Set problem 1.
List every condition the release rollback runbook gives for when to roll back.
Set problem 2.
Translate this sentence from the release rollback runbook into Spanish: "This runbook covers reverting to the previous production image after a failed deployment."
Set problem 3.
Resume the release rollback runbook from the end of its last line.

Text.
########

Skip to content

Runbook: Rollback a Release

This runbook covers reverting to the previous production image after a failed deployment.

Schema rollback is not covered here. If the failed deployment included a migration, coordinate with the engineering lead before rolling back the application image — rolling back the app without rolling back the schema may cause incompatibilities.


Prerequisites

  • The previous known-good image digest is available (from the deployment notes or CI pipeline history).
  • You have write access to the deployment target.
  • The engineering lead has assessed whether the migration is safe to leave in place.

When to Roll Back

Roll back when:

  • Health checks fail after the new image is deployed and do not recover within 5 minutes.
  • Error rates spike significantly above baseline within 10 minutes of deployment.
  • A critical regression is confirmed in production monitoring.
  • The team decides the risk of the new version outweighs the cost of rollback.

########

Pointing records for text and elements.
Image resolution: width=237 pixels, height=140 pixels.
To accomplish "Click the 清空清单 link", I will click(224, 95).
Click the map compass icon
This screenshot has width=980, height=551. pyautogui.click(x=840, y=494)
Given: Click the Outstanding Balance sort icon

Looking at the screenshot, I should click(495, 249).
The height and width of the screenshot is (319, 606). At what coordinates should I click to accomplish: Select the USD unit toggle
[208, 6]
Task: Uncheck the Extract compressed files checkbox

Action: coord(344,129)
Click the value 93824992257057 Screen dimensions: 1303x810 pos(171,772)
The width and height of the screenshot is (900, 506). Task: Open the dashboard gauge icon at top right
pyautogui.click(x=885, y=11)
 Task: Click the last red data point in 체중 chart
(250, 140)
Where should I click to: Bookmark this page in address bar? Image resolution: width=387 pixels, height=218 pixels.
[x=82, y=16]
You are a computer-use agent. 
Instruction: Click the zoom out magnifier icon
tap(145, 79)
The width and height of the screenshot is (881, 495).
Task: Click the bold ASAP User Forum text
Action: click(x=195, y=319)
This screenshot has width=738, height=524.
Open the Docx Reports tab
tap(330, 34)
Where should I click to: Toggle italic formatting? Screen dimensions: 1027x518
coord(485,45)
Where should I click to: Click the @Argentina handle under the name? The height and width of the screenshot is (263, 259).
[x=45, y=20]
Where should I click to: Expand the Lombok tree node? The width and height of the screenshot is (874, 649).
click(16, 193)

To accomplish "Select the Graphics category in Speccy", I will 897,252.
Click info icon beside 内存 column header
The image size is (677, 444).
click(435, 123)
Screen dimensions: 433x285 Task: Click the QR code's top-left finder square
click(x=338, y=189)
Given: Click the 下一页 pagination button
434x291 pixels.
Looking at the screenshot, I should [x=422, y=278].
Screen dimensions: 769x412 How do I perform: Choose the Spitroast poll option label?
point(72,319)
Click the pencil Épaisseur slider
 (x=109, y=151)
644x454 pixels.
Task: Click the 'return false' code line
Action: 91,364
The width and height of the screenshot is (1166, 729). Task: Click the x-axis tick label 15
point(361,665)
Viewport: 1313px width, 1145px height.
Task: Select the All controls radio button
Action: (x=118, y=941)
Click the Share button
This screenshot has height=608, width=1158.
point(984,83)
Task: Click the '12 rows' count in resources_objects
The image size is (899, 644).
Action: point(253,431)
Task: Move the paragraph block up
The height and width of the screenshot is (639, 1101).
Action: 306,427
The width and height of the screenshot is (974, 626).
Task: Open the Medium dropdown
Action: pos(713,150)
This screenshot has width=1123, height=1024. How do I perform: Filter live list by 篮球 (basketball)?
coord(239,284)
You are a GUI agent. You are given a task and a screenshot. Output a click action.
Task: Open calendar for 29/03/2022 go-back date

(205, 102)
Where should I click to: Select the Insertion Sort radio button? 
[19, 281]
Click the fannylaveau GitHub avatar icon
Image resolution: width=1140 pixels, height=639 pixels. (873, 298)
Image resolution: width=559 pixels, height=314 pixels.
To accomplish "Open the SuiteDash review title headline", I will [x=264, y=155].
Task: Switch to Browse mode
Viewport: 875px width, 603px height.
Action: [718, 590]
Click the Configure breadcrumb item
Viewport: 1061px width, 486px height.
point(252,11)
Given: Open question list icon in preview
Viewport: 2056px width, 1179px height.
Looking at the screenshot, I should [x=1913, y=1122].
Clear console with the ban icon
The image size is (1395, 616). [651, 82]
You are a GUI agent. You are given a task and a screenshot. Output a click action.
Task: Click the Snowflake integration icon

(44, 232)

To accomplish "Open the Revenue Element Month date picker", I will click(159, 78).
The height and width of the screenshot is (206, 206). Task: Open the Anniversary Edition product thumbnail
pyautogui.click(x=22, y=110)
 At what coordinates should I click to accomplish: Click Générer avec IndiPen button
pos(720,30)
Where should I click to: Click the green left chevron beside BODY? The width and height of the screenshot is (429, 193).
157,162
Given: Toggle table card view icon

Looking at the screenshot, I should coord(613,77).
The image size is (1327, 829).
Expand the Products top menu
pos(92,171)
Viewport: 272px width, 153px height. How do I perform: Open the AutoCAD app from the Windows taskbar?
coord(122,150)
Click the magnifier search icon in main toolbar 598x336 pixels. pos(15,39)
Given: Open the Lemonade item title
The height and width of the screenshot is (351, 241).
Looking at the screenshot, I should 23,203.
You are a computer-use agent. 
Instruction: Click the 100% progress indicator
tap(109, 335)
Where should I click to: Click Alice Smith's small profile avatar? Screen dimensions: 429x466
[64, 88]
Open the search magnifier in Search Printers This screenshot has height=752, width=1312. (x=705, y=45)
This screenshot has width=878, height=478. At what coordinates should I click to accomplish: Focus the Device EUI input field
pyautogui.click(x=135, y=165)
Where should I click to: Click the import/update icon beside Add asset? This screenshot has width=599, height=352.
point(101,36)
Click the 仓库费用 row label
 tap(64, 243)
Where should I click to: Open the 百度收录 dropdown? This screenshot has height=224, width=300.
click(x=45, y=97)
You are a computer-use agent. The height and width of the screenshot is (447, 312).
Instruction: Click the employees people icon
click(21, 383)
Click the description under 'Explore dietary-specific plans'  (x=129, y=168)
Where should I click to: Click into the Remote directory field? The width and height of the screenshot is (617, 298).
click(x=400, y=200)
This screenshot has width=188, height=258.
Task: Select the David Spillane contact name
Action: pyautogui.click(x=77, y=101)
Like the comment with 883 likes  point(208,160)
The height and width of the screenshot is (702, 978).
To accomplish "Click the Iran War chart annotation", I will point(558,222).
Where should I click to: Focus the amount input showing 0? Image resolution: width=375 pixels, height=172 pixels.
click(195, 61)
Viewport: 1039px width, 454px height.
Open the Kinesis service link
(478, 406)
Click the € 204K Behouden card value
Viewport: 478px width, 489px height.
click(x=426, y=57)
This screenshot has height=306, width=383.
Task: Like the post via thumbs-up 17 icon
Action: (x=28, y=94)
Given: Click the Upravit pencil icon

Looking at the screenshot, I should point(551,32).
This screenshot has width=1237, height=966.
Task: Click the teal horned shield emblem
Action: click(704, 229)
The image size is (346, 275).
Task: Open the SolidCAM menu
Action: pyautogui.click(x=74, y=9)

########

Exercise output 1.
- Health checks fail after the new image is deployed and do not recover within 5 minutes.
- Error rates spike significantly above baseline within 10 minutes of deployment.
- A critical regression is confirmed in production monitoring.
- The team decides the risk of the new version outweighs the cost of rollback.

Exercise output 2.
Este runbook describe cómo volver a la imagen de producción anterior después de un despliegue fallido.

Exercise output 3.
Steps

1. Identify the previous image digest

Terminal window
# From deployment notes, or from CI pipeline history for the previous deployment
PREVIOUS_IMAGE=ghcr.io/your-org/your-project/api@sha256:<previous-digest>

2. Deploy the previous image

Terminal window
ssh deploy@your-vps << 'EOF'
cd /opt/your-app
export API_IMAGE="ghcr.io/your-org/your-project/api@sha256:<previous-digest>"
export WORKER_IMAGE="ghcr.io/your-org/your-project/worker@sha256:<previous-digest>"
export WEB_IMAGE="ghcr.io/your-org/your-project/web@sha256:<previous-digest>"
docker compose -f infra/docker-compose.prod.yml pull
docker compose -f infra/docker-compose.prod.yml up -d
EOF

3. Verify health checks

Terminal window
for i in $(seq 1 12); do
STATUS=$(curl -s -o /dev/null -w "%{http_code}" https://api.yourdomain.com/health)
echo "Health check: $STATUS"
[ "$STATUS" = "200" ] && break
sleep 10
done

4. Confirm error rate returns to baseline

Monitor the error rate dashboard for 5 minutes after rollback. Confirm the spike has resolved.

5. Assess migration state

If a migration was applied as part of the failed deployment:

  • Check whether the previous application version is compatible with the current schema.
  • Forward-compatible migrations (adding columns with defaults, adding tables) are usually safe to leave in place.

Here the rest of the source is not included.